While this study was in preparation, the induction of HIF-1α expression by PGE₂ treatment of PC-3ML human prostate cancer cells was reported (28). HIF-1α expression was induced by EP₂ and EP₄ but not EP₃ receptor-selective agonists, whereas the EP₁ receptor was not expressed. PD98059 inhibited PGE₂-induced HIF-1α expression. However, HIF-1α expression was induced within 4 h in PGE₂-treated PC-3ML cells (28). These results suggest that different signal transduction pathways are activated by PGE₂ in prostate and colon cancer cells, although MEK-ERK activation appears to play an essential role in both cases. The effect of PGE₂ in PC-3ML cells was attributed to stabilization of HIF-1α protein, but no data were presented to support this conclusion. Additional studies are required to address this issue.

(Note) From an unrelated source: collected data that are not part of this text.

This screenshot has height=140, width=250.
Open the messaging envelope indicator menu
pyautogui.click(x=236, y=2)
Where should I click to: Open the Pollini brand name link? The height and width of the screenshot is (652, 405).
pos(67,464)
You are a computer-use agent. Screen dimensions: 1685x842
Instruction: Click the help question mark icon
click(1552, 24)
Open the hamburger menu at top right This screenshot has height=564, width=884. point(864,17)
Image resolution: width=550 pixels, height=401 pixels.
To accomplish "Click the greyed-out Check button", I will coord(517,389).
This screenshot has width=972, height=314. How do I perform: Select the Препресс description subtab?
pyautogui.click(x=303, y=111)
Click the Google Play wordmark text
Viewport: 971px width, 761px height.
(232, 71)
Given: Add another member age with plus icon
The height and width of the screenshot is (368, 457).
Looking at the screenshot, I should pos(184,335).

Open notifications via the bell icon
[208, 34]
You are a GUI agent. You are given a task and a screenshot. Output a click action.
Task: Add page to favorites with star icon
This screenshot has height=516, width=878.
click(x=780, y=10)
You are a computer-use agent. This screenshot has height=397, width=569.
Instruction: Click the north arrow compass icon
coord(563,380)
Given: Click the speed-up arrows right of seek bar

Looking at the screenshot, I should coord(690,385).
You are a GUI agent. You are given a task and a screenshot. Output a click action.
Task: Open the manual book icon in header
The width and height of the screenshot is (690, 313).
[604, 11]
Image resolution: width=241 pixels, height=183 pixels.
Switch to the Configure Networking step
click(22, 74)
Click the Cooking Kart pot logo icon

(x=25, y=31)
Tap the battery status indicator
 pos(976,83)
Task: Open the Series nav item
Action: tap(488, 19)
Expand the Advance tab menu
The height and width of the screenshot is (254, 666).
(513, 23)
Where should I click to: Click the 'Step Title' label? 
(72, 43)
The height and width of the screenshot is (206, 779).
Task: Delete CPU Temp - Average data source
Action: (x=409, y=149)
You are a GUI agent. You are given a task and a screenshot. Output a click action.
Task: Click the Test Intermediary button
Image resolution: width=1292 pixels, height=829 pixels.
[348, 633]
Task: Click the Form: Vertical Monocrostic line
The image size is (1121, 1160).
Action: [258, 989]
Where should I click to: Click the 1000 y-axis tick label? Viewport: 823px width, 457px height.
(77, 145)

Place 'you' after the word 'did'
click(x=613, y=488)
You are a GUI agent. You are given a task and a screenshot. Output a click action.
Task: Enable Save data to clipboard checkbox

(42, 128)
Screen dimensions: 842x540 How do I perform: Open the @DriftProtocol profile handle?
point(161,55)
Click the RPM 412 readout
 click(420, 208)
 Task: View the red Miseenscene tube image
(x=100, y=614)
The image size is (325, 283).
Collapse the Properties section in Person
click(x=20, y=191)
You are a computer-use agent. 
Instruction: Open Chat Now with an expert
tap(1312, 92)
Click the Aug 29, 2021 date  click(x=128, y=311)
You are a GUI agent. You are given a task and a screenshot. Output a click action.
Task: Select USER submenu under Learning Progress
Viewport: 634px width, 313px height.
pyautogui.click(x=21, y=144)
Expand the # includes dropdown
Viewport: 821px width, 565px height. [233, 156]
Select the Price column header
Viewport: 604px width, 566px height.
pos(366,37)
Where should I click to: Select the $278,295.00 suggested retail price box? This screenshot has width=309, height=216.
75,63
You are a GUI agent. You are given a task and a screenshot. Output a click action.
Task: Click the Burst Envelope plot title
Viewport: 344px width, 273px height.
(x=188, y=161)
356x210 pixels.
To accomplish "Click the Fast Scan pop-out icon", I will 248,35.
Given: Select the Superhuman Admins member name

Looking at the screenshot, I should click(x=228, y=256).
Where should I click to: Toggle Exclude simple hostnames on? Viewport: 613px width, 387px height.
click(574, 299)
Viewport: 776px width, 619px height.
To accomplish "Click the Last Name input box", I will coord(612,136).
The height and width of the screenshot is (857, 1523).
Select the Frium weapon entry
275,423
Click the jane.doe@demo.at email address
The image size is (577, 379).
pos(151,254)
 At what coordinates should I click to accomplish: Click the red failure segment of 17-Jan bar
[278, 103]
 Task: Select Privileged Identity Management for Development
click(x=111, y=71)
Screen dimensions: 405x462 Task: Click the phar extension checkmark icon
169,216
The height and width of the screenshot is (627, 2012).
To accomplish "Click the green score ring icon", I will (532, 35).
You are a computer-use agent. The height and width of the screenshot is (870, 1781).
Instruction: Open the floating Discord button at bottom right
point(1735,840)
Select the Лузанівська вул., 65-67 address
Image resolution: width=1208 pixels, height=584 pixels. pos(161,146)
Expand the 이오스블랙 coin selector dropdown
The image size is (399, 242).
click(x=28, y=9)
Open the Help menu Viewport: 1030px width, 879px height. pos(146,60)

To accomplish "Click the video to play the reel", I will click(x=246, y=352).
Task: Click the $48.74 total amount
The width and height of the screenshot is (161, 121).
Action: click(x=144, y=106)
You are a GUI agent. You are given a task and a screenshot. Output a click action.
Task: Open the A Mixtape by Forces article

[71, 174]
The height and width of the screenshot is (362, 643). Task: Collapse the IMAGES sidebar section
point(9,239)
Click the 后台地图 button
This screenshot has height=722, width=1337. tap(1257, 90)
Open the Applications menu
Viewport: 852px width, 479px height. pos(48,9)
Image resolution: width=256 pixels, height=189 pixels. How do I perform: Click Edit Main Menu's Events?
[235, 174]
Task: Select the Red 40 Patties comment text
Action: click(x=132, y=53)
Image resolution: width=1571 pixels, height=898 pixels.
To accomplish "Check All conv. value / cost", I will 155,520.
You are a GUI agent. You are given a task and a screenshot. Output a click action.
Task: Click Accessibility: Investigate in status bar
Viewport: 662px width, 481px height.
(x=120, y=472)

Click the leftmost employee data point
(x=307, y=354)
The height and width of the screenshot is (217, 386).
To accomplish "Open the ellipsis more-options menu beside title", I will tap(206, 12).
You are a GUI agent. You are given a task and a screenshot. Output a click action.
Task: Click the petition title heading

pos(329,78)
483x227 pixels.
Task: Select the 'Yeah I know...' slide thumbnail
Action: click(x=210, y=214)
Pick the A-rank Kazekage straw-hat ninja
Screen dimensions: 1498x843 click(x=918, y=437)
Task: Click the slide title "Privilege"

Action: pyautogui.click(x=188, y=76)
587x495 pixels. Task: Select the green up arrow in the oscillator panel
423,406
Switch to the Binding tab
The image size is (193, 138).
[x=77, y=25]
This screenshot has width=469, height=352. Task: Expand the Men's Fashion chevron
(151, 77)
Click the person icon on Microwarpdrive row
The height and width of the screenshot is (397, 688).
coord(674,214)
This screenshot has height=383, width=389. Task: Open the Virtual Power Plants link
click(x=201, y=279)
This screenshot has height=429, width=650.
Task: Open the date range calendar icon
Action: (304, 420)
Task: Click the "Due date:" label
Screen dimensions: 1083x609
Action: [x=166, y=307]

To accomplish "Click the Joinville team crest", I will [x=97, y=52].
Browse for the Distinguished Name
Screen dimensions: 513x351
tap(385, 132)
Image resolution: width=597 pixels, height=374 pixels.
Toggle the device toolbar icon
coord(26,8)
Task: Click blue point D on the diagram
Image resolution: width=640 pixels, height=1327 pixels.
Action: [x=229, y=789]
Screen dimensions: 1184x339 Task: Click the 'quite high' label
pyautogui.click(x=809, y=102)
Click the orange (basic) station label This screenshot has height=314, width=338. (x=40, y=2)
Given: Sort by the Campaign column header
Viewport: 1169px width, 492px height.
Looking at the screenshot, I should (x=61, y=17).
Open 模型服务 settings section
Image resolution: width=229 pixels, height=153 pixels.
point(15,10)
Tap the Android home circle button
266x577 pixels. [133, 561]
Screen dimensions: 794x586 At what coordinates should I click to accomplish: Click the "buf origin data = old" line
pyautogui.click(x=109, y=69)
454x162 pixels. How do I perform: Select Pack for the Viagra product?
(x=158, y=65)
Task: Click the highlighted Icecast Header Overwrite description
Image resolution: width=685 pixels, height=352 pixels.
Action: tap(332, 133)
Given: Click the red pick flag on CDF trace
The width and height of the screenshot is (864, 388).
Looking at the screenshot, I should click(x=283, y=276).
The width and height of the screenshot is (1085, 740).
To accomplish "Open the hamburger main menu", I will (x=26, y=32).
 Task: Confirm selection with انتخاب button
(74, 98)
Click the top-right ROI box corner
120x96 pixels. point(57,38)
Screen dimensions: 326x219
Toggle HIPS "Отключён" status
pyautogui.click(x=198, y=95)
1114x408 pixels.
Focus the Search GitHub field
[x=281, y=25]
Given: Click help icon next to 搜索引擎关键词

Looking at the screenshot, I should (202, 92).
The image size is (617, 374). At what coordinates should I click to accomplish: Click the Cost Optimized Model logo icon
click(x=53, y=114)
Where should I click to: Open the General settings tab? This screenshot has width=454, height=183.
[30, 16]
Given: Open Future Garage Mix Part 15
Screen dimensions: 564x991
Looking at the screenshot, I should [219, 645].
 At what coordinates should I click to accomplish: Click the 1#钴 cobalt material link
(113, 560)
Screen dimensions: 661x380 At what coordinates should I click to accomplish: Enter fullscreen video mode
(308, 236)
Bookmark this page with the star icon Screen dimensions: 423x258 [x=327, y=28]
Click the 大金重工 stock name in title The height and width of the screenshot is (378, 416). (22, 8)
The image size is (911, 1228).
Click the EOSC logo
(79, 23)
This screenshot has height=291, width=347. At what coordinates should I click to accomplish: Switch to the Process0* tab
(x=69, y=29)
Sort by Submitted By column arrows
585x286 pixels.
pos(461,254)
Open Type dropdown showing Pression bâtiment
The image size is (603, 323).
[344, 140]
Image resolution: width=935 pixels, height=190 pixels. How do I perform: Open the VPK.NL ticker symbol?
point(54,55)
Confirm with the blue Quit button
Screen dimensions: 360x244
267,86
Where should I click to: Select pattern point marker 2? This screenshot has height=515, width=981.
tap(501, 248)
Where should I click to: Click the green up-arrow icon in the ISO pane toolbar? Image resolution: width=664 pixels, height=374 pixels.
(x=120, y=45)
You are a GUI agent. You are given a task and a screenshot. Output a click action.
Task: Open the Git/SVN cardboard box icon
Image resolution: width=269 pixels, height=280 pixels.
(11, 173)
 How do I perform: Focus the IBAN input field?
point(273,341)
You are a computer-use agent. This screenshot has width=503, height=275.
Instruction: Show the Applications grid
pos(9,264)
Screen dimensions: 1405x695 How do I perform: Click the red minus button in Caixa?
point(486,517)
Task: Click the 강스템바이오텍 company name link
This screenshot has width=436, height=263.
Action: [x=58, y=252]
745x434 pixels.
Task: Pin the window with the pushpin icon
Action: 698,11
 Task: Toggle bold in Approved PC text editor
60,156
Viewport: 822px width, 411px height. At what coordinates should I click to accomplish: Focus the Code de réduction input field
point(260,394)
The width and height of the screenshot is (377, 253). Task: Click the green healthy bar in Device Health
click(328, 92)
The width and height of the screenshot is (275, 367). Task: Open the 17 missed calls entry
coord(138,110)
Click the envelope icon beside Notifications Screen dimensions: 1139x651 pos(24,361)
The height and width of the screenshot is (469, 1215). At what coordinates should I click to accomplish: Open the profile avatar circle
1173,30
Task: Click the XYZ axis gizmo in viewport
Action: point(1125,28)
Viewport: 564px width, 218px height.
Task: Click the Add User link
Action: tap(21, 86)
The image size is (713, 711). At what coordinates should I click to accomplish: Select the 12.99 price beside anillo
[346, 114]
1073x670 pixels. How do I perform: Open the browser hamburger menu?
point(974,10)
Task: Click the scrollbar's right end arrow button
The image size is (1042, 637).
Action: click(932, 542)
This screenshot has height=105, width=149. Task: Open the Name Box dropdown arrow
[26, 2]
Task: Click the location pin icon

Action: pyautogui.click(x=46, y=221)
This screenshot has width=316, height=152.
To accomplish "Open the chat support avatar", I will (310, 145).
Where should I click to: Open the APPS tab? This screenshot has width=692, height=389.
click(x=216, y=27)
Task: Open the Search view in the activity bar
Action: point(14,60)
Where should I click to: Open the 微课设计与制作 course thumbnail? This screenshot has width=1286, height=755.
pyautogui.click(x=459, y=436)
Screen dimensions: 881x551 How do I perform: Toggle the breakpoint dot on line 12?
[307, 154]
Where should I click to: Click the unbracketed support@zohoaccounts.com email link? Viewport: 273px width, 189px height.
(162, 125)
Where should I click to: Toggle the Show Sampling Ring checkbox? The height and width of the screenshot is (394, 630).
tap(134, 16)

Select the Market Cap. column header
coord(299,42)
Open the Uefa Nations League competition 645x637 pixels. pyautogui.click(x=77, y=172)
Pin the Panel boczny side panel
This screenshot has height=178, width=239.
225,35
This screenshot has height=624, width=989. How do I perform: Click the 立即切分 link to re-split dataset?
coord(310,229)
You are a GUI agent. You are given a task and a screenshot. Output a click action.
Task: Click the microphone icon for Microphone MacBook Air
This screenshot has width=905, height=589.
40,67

VEGF expression is induced in colon and other cancer cells as a result of hypoxia and multiple genetic alterations, including p53 and PTEN loss-of-function, RAS and SRC gain-of-function, and autocrine tyrosine kinase signaling pathways involving epidermal growth factor receptor, HER2^neu, and IGF-1R (29, 30, 31, 32, 33, 34, 35). In each case, VEGF gene expression is activated by HIF-1 (16, 17, 27, 36, 37, 38, 39). Based on the analysis of prostate cancer cells recently reported (28) and colon cancer cells presented in this study, this list can now be extended to include the increased VEGF expression resulting from COX2-generated PGE₂. COX2 inhibitors, either alone or in combination with traditional cancer therapies such as radiation, have antiangiogenic effects (5, 40). As in the case of the tyrosine kinase-signaling pathways described above, the antiangiogenic effects of COX2 inhibitors appear to be attributable in part to their inhibition of HIF-1α expression (28, 41). Efforts to identify small molecules that directly inhibit HIF-1 activity are under way (42), and such compounds may represent useful additions to the armamentarium of anticancer agents that target signal transduction pathways and angiogenesis.